DA-EPOCH-R has been used frequently as front-line treatment of PMBCL, but, due to the rarity of the disease, there is no consensus on optimal consolidation or treatment for relapsed/refractory disease. Many of the agents our patient received have been used previously for relapsed/refractory PMBCL.^3,7,8 A study from Italy evaluated pembrolizumab in 17 patients with relapsed/refractory PMBCL and found that two achieved a complete response (CR) and five a PR. ⁹ The same investigator reported on the use of brentuximab in 15 patients with PMBCL and found that only two patients achieved a PR, as was the case with our patient. ¹⁰ In contrast to our patient who failed to respond to anti-CD19 CAR-T cell therapy, there is a single recent report of a patient with PMBCL who achieved a CR. ¹¹ It is also important to note that Food and Drug Administration approval for tisagenlecleucel is for DLBCL and not PMBCL; however, it was decided to treat our patient due to lack of other promising options.

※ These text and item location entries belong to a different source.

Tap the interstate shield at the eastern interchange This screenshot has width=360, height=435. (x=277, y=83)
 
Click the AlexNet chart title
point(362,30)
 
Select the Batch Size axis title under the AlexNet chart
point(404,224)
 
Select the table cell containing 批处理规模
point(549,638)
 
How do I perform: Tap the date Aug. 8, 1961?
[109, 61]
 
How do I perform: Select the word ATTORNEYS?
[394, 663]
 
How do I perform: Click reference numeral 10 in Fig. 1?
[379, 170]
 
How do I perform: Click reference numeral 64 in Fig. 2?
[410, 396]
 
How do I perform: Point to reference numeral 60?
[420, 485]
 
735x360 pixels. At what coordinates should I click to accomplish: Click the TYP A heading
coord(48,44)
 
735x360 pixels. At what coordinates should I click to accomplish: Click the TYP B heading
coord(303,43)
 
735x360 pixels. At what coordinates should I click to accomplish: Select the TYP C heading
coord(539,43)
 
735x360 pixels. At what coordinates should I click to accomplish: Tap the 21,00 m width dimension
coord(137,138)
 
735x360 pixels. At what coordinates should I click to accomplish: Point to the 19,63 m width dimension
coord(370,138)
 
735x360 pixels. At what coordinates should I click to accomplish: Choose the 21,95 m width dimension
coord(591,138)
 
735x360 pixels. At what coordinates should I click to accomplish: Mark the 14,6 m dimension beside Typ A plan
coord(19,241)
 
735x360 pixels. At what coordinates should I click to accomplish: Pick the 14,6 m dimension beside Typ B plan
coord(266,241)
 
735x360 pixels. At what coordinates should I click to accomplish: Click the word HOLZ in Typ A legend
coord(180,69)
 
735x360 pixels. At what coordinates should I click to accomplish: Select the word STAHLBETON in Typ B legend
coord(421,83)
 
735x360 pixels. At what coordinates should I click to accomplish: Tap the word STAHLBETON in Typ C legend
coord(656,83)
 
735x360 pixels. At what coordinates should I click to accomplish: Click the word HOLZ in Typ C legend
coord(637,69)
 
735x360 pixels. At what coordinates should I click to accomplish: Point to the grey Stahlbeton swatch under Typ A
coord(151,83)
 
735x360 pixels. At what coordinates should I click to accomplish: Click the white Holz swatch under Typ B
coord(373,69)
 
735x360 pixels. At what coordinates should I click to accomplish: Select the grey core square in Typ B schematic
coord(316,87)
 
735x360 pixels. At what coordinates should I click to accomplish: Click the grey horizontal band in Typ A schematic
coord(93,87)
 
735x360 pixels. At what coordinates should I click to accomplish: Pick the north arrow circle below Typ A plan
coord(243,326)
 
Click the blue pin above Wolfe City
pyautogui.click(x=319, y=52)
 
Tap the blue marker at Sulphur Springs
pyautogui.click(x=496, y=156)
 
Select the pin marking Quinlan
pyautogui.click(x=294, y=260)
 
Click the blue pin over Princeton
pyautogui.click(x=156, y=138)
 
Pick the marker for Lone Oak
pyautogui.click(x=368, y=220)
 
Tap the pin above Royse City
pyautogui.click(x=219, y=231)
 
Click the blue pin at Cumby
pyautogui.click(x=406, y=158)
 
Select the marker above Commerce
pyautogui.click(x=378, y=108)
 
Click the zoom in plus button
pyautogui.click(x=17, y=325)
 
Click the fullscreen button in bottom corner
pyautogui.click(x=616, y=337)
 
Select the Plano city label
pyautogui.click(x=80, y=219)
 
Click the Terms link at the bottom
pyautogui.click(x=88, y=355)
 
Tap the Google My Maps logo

Autologous HCT has traditionally been used as salvage therapy for NHL, although allogeneic HCTs have been utilized by some centers. Our patient did not undergo an autologous HCT as he did not have chemotherapy sensitive disease. A recent four-institution retrospective analysis reviewed the outcomes of 28 patients with relapsed/refractory PMBCL who received allogeneic HCT (54% matched sibling, 29% matched unrelated and 18% mismatched unrelated or cord blood). ² Eighty percent of patients were sensitive to pre-transplant therapy and 86% received reduced intensity conditioning. The 5-year progression-free and overall survivals were 34% and 45%, respectively. None of the patients received prior PD-1 blockade or CAR-T cells and none received haploidentical HCT. Our case, therefore, is unique in that our patient previously received PD-1 blockade, CAR-T cells followed by a haplo-BMT. Despite having been treated with a PD-1 inhibitor before his transplant, receiving myeloablative conditioning and having his tacrolimus levels purposefully maintained in the low therapeutic range and discontinued by day +40, the patient did not develop aGvHD. Recent studies have documented that PT-CY lowers the risk of GvHD in patients that have received checkpoint inhibitors. ¹²

DLI has been used after T-replete haplo-BMT with PT-CY against relapsed leukemia and NHL, but to our knowledge there are no reports employing DLI for PMBCL. ¹³ Blinatumomab has shown activity against other B-cell lymphomas, but there are no published reports in patients with PMBCL. ¹⁴ The most effective dose of blinatumomab for NHL is 4-fold higher (60 µg/m² per day) than what our patient received as his dose was restricted due to ongoing peripheral neuropathy and persistent headaches. There is a single case report on concomitant use of DLI with blinatumomab following a matched unrelated donor transplant for leukemia but no reports in haploidentical HCT. ¹⁵ While our experience illustrates that blinatumomab can be used concurrently with DLI in a haploidentical setting, the relative contribution of DLI versus blinatumomab in achieving a metabolic CR was not clear. Our patient relapsed after discontinuing blinatumomab; however, he had also restarted prednisone because of worsening GvHD symptoms therefore GvL activity was likely suppressed. His chest wall mass and lymphadenopathy continued to increase even during the fifth cycle of blinatumomab, despite receiving a higher dose. One cannot rule out rule out CD19 antigen escape since a repeat biopsy was not performed. Abruptly discontinuing prednisone during hospice led to worsening of chronic GvHD while evidently inducing another remission.

Despite our encouraging experience with this case, we would not recommend this strategy outside a clinical trial as blinatumomab may exacerbate the GvHD risks of DLI especially in a haploidentical setting. Formally studying this treatment combination in high-risk patients may be meaningful.